5. Captions should have descriptive language and vivid verbs. Avoid using “am, is, are,
was, were” verbs.

6. Captions should be handled in a variety of ways to avoid repetition. For example,
don’t always start out listing the names or the activities of the person pictured.

NEVER use these words or phrases when you write captions:
“... is shown ...”
“Among those shown...”
“Pictured left, or above...”
“From left to right...”
“Seems to appear” or “Appears to”
“Takes time to pose for the camera,” or “Smiles for the camera.”
Trite expressions such as “a lot of fun” or “a lot of hard work.”
Don’t say an individual is “looking on.” If they are not doing something, they should be
cropped out of the picture.

Guidelines for writing captions for group shots:
1. Rows should be identified as front row--not first row. Subsequent rows can be second
row or third row; finally back row or top row should be used in place of last row.

2. Row identifications should be set off somehow in parenthesis, italics, bold face, caps
or bold caps to separate from names so it’s easier to read. We’ll pick a style and maintain
it throughout the book. Follow the example on the template.

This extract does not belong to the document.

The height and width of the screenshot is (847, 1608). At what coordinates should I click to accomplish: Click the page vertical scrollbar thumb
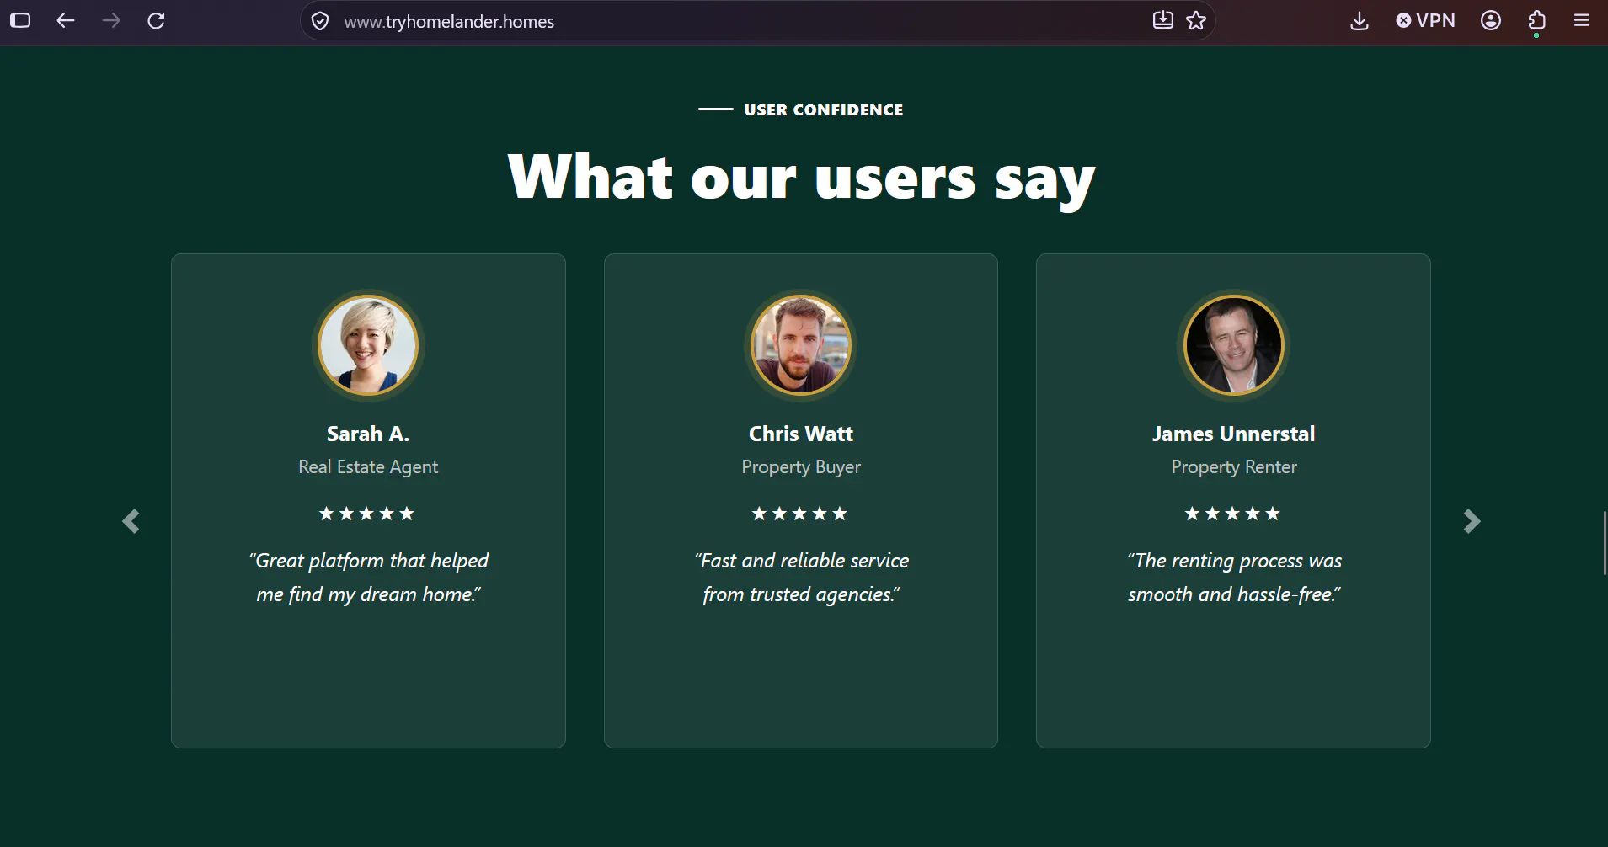(1605, 543)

3. The best place for a caption is right next to or under the photo. When you go to place a
caption near a picture, always place it adjacent/next to the photo but nearest to an outside
corner of the double page spread. This is a design hint we’ll talk more about later.

4. Captions that are very long or placed beneath very wide photos should be divided into
two or three columns. Page-wide captions and long single line captions are unattractive
and difficult to read.

5. Every person in the photograph should be identified unless the background is a crowd.

6. Sports captions should identify players of both teams by jersey numbers and names.

Sample technique for writing captions:

       The photo is of a girl being crowned by a boy in a football uniform.

       The weak caption might read:
       Suzy Jones is crowned by John Doe.

       This caption lacks specific information, is incomplete, grammatically incorrect,
too short, a fragment of a sentence and really, really boring.

Follow this technique:

1. Who is in the picture?
      Suzy Jones and her escort, John Doe.

2. What else do I know about them, or what else can I find out about them?
        Suzy is a junior who hasn’t missed a football game in four years. She plays
volleyball, is on the yearbook staff and speech team. John is a senior who went to Boys’
State last year and is a varsity football quarterback.

3. What is going on in the photo?
        Suzy has just been crowned and been given flowers, a gold football necklace and
a kiss.

4. When?
      During the October 11 homecoming football game half time.

5. Where? In the home stadium.

6. How?
        Football team chose candidates, student body elected queen; football team chose

7. What came before this action?
      Twelve senior girls were introduced and football escorts walked them to a
temporary platform in the middle of the football field.

8. What was the outcome of the action?
       Suzy reigned during the rest of the game and at the dance the following night; the
home team won by seven points.

9. Any little known facts?
       Suzy is a third generation homecoming queen. Her mom was queen in ‘65 at
Hillsboro and her grandmother was queen in ‘46 at Festus.

10. Choose a lead which will hook your reader.
         Third generation royalty--Like her mom in 1965 and her grandmother in 1946,
Junior Suzy Jones takes her place among homecoming royalty. A varsity volleyball
player, Suzy is crowned by Senior quarterback John Doe during traditional half time
activities. The event added glamour to the excitement of a 7-0 victory over the Festus
       Not all of this information is necessary or desirable, but collect it all anyway. Fold
the paper on which you’ve recorded your name and the information. Attach this
information to the photo log.
       This kind of information could potentially be used for any number of photos you
took that day; it doesn’t just apply to the one photo.
       Make the caption longer than it needs to be and include extra information.
We can always cut information later if it’s too much, but it is nearly impossible to
reinvent the information once the event is over and done with.